%%

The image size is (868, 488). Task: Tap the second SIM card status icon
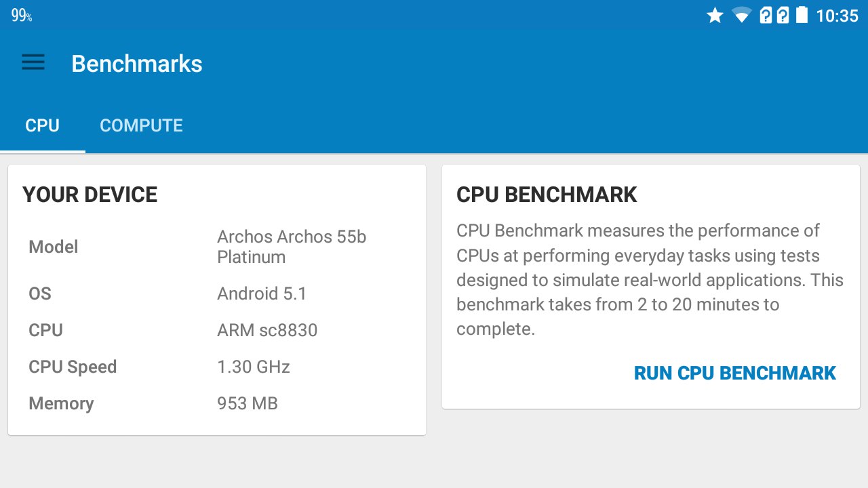(x=783, y=16)
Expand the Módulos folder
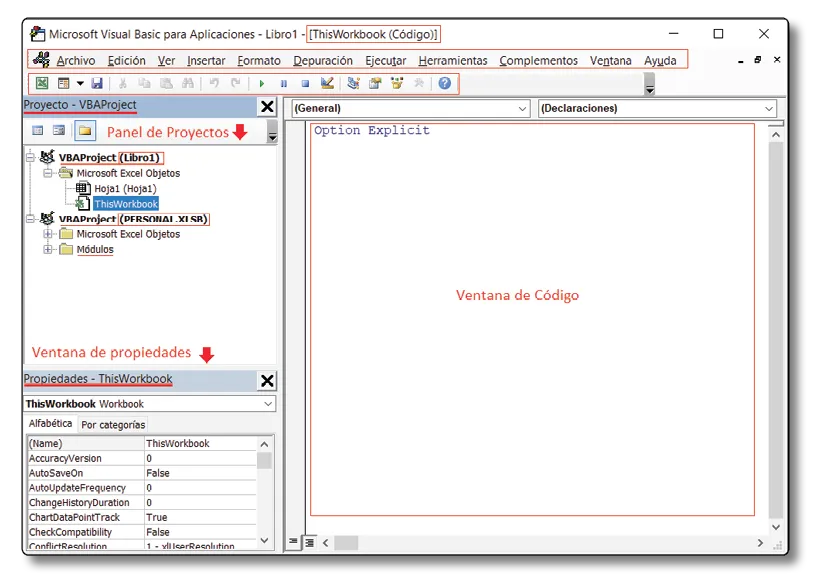The width and height of the screenshot is (828, 583). (47, 250)
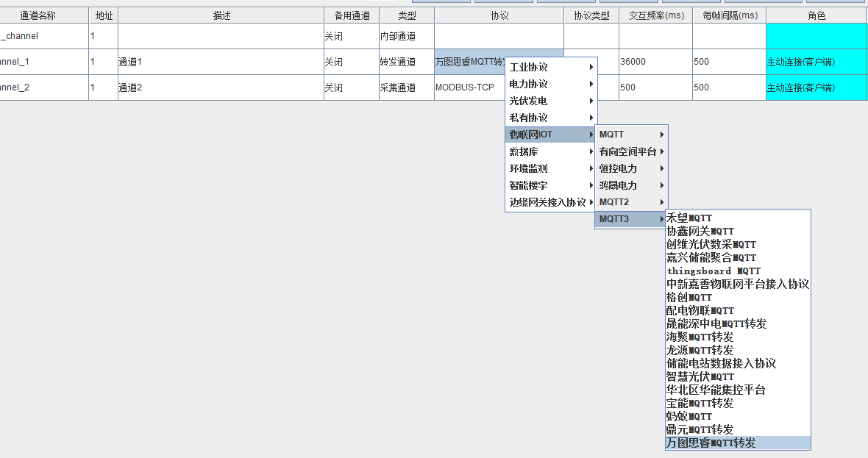Open the 光伏发电 protocol submenu
Screen dimensions: 868x458
pos(550,101)
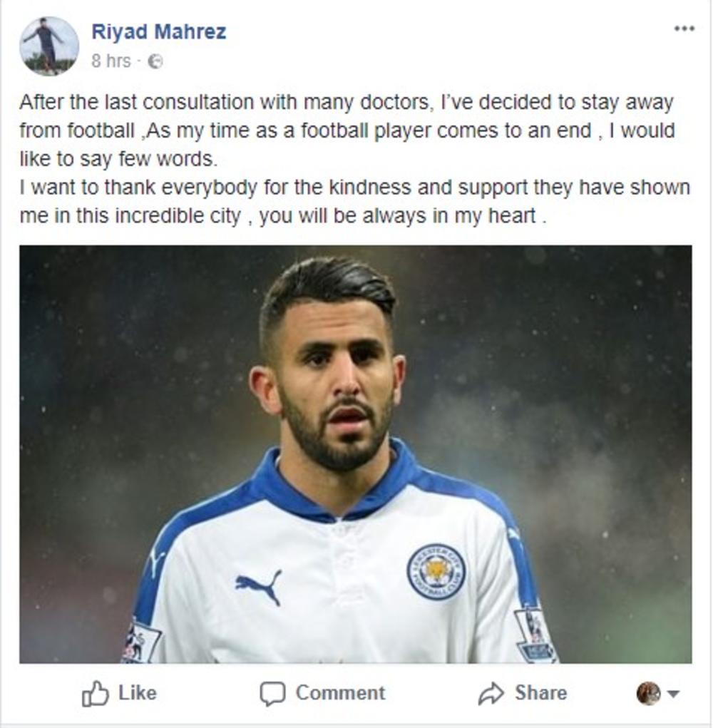Expand the dropdown arrow next to avatar
This screenshot has height=728, width=713.
point(673,694)
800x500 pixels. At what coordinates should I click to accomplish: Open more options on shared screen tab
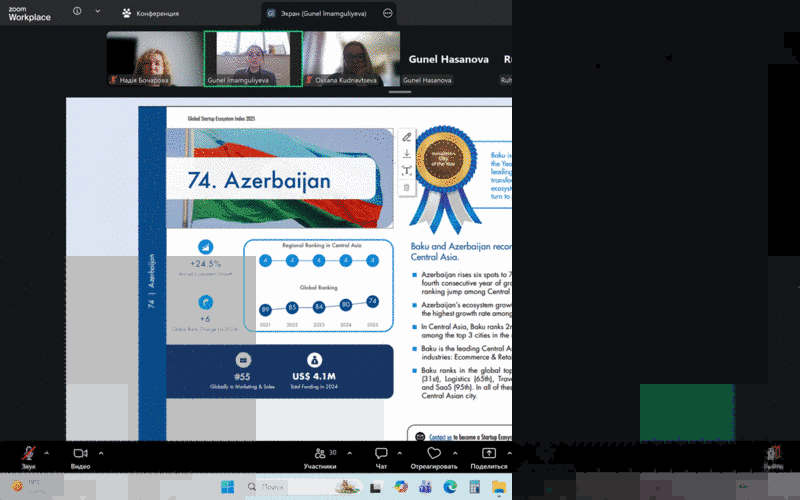point(387,13)
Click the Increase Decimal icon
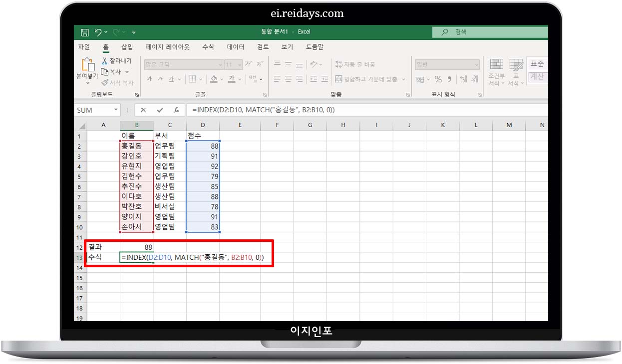The width and height of the screenshot is (622, 364). point(464,79)

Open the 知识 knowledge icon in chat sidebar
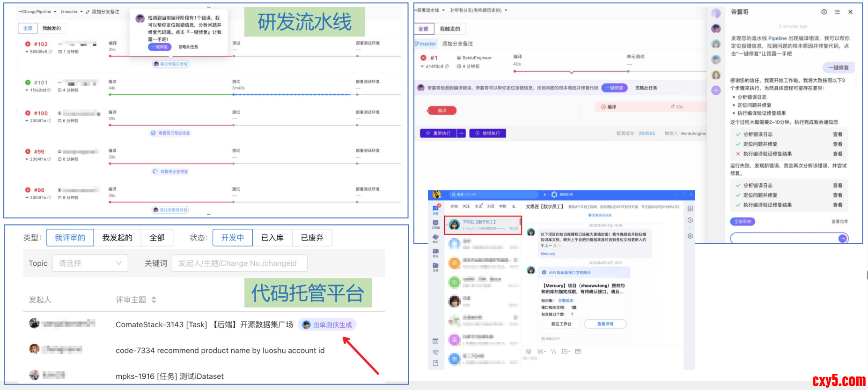435,238
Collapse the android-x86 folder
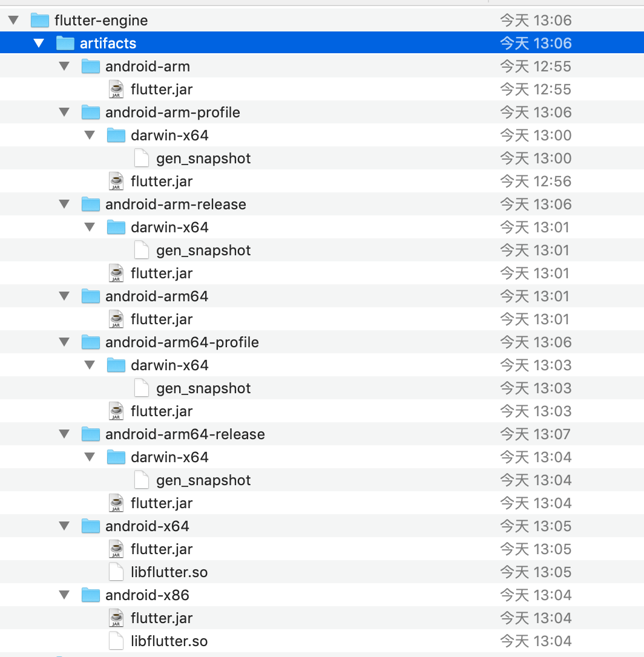The image size is (644, 657). tap(64, 595)
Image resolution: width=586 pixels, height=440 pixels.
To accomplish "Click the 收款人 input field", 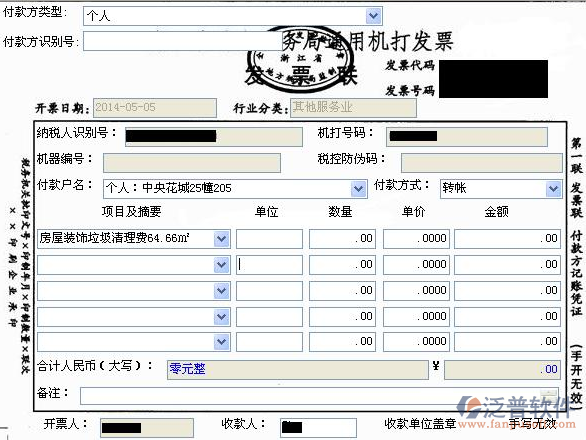I will [x=318, y=428].
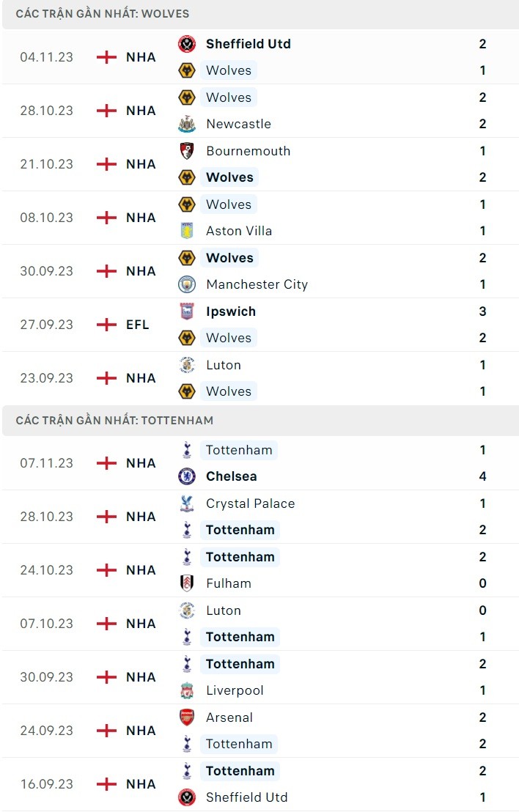Viewport: 519px width, 812px height.
Task: Click the Crystal Palace crest icon
Action: pyautogui.click(x=187, y=503)
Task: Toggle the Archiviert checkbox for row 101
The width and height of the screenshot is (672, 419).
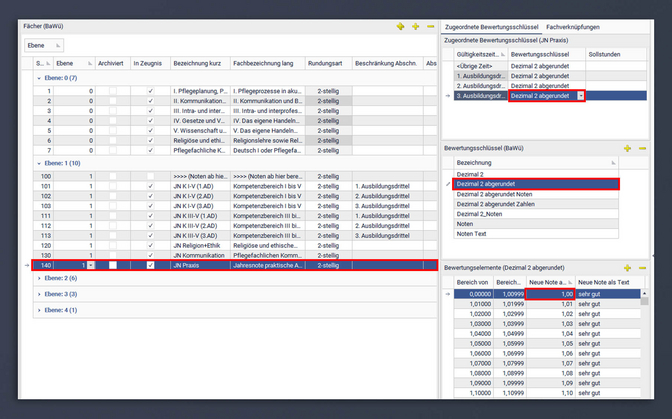Action: pos(113,186)
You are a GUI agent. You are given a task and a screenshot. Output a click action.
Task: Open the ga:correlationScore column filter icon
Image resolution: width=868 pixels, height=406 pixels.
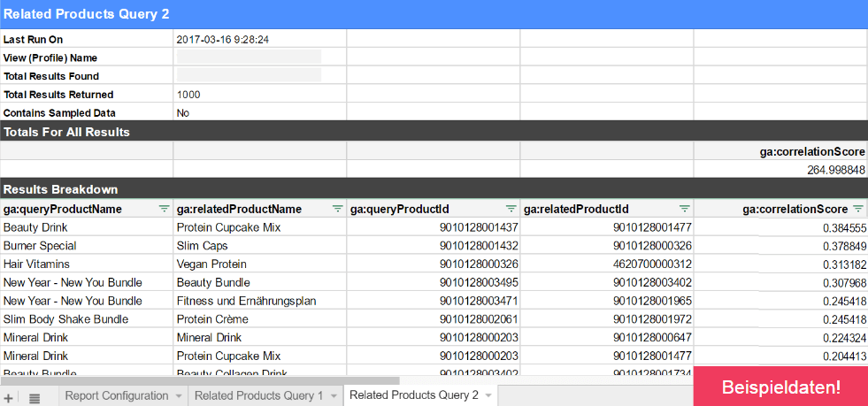[x=858, y=210]
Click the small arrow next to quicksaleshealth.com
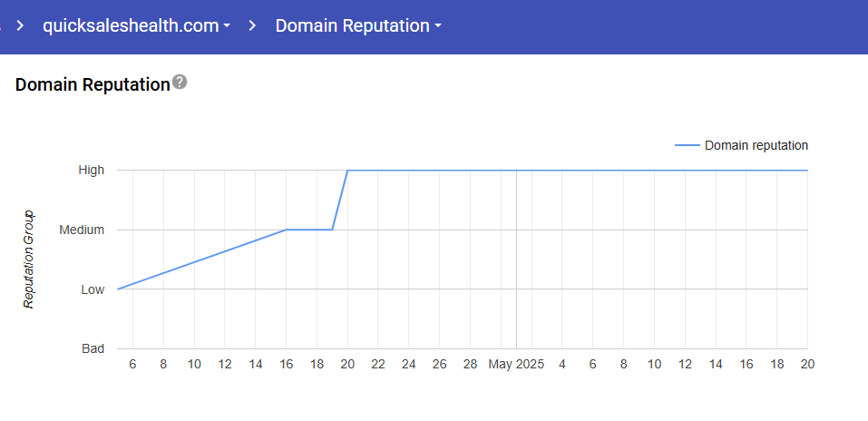This screenshot has width=868, height=421. coord(226,26)
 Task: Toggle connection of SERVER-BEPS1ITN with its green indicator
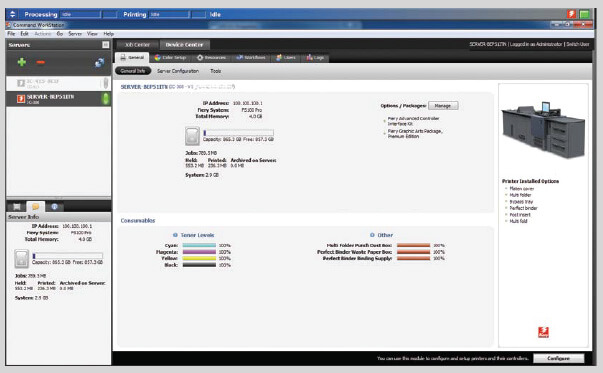pos(105,99)
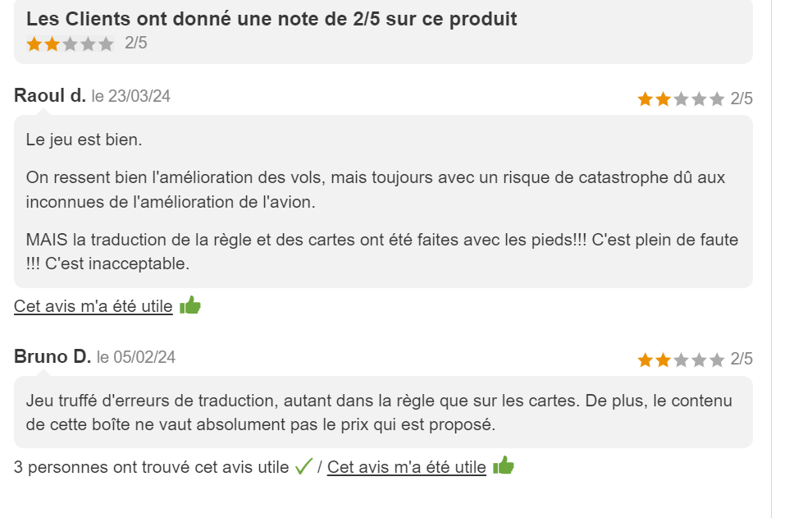Click paragraph starting 'MAIS la traduction'
This screenshot has width=812, height=518.
[382, 251]
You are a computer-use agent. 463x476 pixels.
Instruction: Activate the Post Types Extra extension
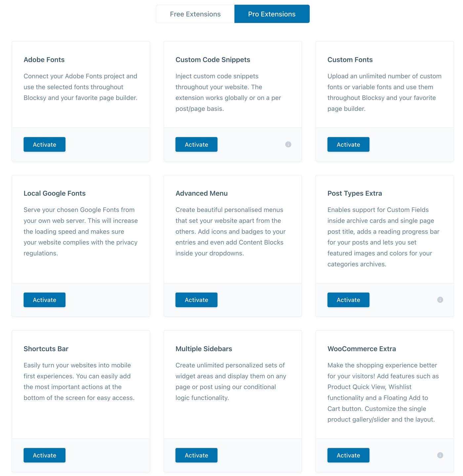point(348,300)
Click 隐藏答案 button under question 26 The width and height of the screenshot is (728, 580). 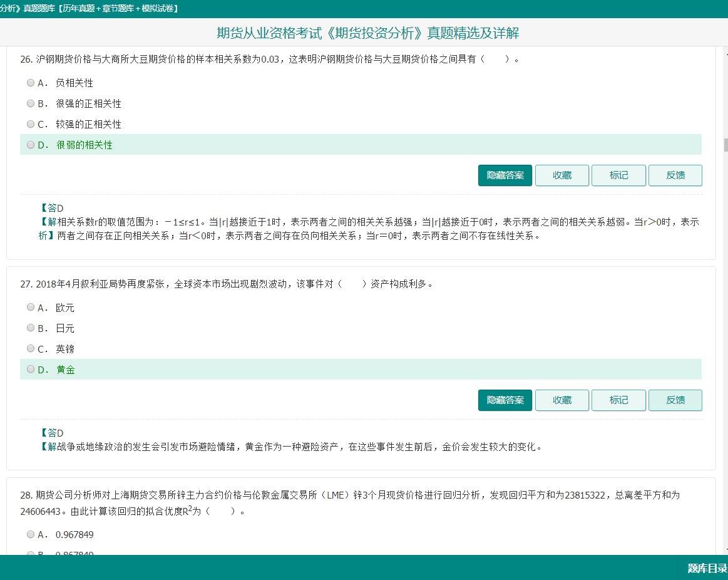505,175
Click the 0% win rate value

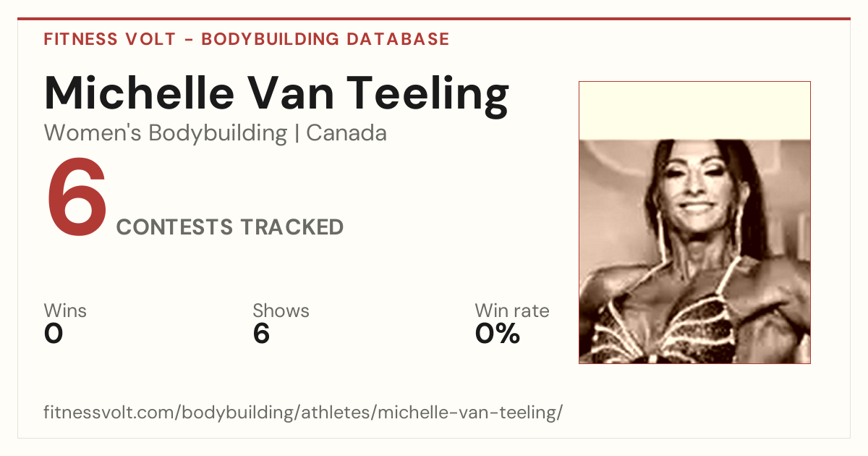498,334
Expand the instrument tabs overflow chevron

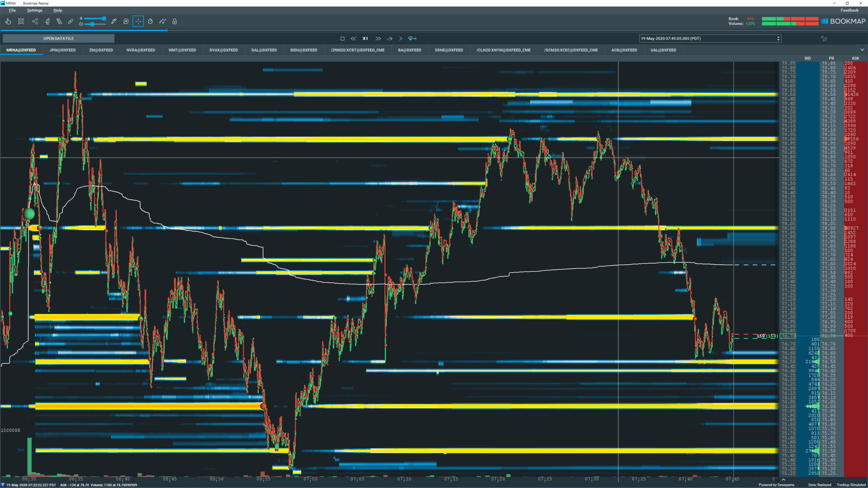coord(862,50)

%%

:: What is being asked ::
Find every line above that includes the word "agent" and report only how many there are.

:: Result of the task ::
2